INSTRUCTIONS FOR THE TASK
Repeat exactly the lines below that lie between the line with "birth control (500, 1608)" and the line with "[Advertisement] (563, 1028)", counting both of those lines as part of the answer.

[[ DATA PROVIDED, beginning ]]

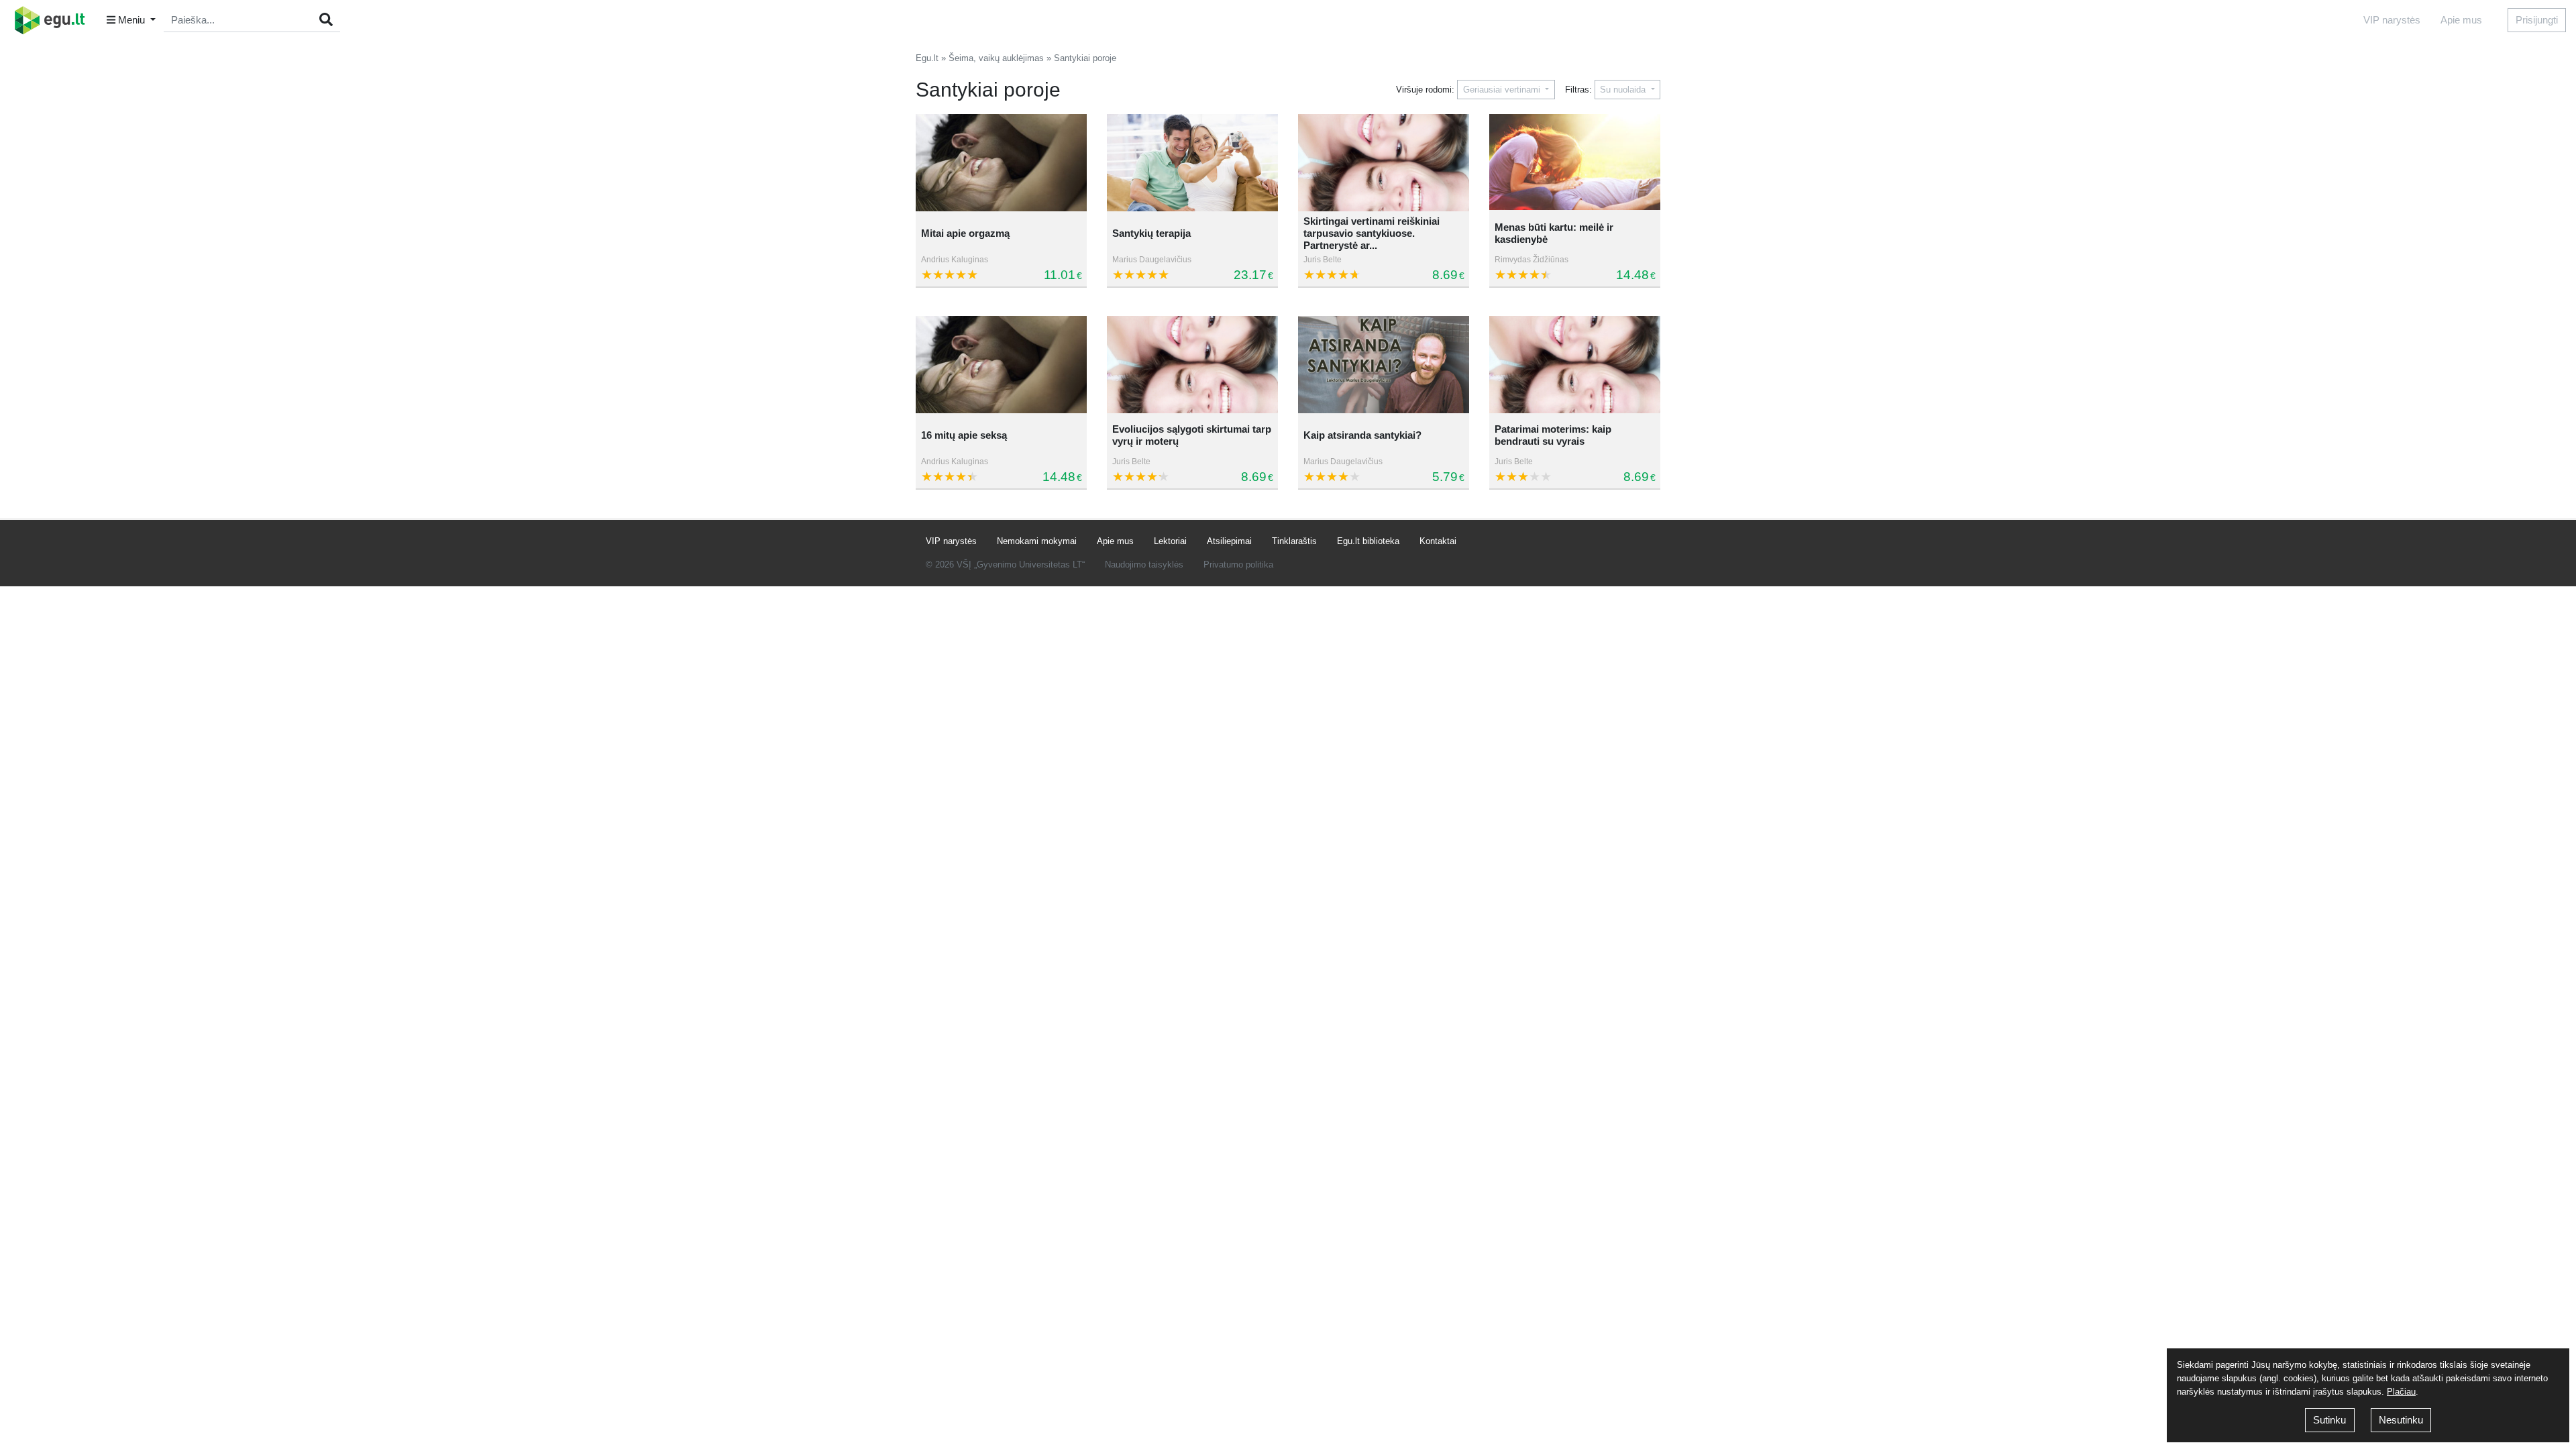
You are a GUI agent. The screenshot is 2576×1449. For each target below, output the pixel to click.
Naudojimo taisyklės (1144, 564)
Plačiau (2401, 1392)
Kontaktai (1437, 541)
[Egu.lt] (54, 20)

[[ DATA PROVIDED, end ]]
[[ DATA PROVIDED, beginning ]]

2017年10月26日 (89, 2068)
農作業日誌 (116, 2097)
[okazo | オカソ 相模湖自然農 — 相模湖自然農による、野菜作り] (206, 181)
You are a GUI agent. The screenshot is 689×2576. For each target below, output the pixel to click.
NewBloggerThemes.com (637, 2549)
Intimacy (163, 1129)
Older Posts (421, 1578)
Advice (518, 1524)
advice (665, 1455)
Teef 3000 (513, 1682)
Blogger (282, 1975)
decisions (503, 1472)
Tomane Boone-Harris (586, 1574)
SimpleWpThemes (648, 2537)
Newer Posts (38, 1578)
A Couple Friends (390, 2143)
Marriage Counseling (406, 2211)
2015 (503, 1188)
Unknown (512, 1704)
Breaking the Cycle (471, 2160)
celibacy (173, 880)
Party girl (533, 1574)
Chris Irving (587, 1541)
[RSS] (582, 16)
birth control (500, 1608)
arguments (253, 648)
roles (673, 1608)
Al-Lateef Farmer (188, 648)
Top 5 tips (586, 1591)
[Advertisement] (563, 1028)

[[ DATA PROVIDED, end ]]

SOLUTION FOR THIS PROBLEM
birth control (500, 1608)
arguments (253, 648)
roles (673, 1608)
Al-Lateef Farmer (188, 648)
Top 5 tips (586, 1591)
[Advertisement] (563, 1028)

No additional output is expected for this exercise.